Sibyl
Webster's Dictionary [1]
(1): ( n.) A woman supposed to be endowed with a spirit of prophecy.
(2): ( n.) A female fortune teller; a pythoness; a prophetess.
Cyclopedia of Biblical, Theological and Ecclesiastical Literature [2]
( Σιβύλλα , commonly derived from Διὸς Βουλή , Doric Σιὸς Βόλλα , Will Of Jupiter ) , in Grecian and Roman mythology, etc., one of a class of inspired virgins who were believed to reveal the decrees of the gods, and to whom altars were not unfrequently erected. The earliest sibyl was reared by the Muses themselves, and her verses were composed in hexameters, probably by the priests, who at a later period sold collections of such oracles. The number of sibyls is sometimes fixed at four, and again at ten. The former list includes the Erythraean, the Samian, the Egyptian, and the Sardian (Aelian, Var. Hist. 12, 35) sibyls; the latter embraces,
1, the Babylonian, named Sabba or Sambethe, living in the days of Noah, and married to one of his Soans (she foretold the Tower of Babel, Alexander's march of conquest, the advent of Christ, etc.);
2, the Libyan, a daughter of Jupiter and Lamia, the original sibyl, from whom, all the others obtained the title;
3, the Delphian, born in the Temple of Apollo, and living long anterior to the Trojan war, which she foretold (there was an elder Delphian, who was a daughter of Zeus and Lamia, and also a younger Delphian [Pausan. 10, 12, 1]);
4, the Italian or Cimmerian, soon after the Trojan war;
5, the Erythrean, before the fall of Troy (here, too, we find an elder and a younger one, who is called Herophile [Strabo, 14, 645]); 6, the Samian, belonging to the time of Numa;
7, the Cumaean, who was the most noted of them all (she was consulted by Aeneas before he descended. into the lower world [Ovid, Metam. 14, 104; 15, 712, etc.; Virgil,; Aeneid, 6, 10]; she wrote her predictions on leaves, which she arranged in the morning, but then left exposed to the winds; she is stated to have attained to the age of a thousand years);
8, the Hellespontian or Trojan, who lived in the 6th century B.C., and was buried in a temple of Apollo at Gergithum;
9, the Phrygian; and,
10, the Tiburtine, whose name was Albunea. Pausanias also mentions a Hebrew sibyl of the name of Sabbe, who is called a daughter of Berosus and Erymanthe. All these sibyls are more or less identified with each other, and their respective oracles cannot be determined. Modern researches have shown that the belief in sibyls cannot well be traced back to historical personages, but must instead be assumed to have sprung from the observation of natural phenomena, such as sounds heard in caverns, forests, etc. The belief was afterwards employed to serve the purposes of deceivers, statesmen, etc. See Bernhardy, Griech. Lit. 2, 249 sq.; Herrmann, Gottesdielstl. Alterthumer Griechen, § 37; Klausen, Aeneas, 1, 201 sq.; Muller [Otfried], Dorier, 1, 339; and Fabricii Bibl. Gr. tom. 1. (See Sibylline Oracles).

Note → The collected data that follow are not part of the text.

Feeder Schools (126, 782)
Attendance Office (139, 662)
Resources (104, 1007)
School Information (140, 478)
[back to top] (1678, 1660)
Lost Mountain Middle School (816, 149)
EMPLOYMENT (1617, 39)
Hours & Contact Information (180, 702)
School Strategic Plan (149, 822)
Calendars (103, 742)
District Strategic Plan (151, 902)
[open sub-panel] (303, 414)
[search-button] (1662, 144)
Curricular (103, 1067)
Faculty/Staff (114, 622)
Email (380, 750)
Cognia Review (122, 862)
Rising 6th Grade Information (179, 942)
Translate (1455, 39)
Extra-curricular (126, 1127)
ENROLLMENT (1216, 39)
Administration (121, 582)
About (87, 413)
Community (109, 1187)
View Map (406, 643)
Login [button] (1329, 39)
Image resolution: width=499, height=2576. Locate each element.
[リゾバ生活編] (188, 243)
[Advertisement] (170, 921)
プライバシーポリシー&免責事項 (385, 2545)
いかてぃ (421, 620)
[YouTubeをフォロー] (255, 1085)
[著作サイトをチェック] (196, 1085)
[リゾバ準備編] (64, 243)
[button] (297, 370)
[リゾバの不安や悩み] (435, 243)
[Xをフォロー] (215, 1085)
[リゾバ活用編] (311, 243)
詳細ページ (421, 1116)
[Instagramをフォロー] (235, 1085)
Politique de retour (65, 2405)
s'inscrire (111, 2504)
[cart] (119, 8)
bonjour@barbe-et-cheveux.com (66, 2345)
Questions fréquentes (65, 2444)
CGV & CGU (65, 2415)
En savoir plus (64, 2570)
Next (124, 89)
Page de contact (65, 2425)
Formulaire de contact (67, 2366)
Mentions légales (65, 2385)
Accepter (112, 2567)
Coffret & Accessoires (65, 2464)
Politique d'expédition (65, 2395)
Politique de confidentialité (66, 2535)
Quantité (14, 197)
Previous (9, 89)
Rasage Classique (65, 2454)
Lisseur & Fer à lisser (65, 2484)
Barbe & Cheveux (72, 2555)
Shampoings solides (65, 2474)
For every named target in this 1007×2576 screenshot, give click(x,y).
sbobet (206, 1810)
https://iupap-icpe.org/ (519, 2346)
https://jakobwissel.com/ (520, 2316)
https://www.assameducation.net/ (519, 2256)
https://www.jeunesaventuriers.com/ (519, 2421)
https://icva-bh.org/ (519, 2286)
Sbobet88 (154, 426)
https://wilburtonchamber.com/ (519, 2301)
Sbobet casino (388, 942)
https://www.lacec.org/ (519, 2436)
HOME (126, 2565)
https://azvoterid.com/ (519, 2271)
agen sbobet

The Nuttall Encyclopedia [3]
Name given to a woman, or rather to a number of women, much fabled of in antiquity, regarded by Ruskin as representing the voice of God in nature, and, as such, endowed with visionary prophetic power, or what in the Highlands of Scotland is called "second-sight"; the most famous of the class being the Sibyl of Cumæ, who offered King Tarquin of Rome nine books for sale, which he refused on account of the exorbitant sum asked for them, and again refused after she had burnt three of them, and in the end paid what was originally asked for the three remaining, which he found to contain oracular utterances bearing on the worship of the gods and the policy of Rome. These, after being entrusted to keepers, were afterwards burned, and the contents replaced by a commission appointed to collect them in the countries around, to share the same fate as the original collection. The name is applied in mediæval times to figures representative of the prophets who foretold the coming of Christ; the prophets so represented were reckoned sometimes 10, sometimes 12 in number; they are, says Fairholt, "of tall stature, full of vigour and moral energy; the costume rich but conventional, ornamented with pearls and precious stones."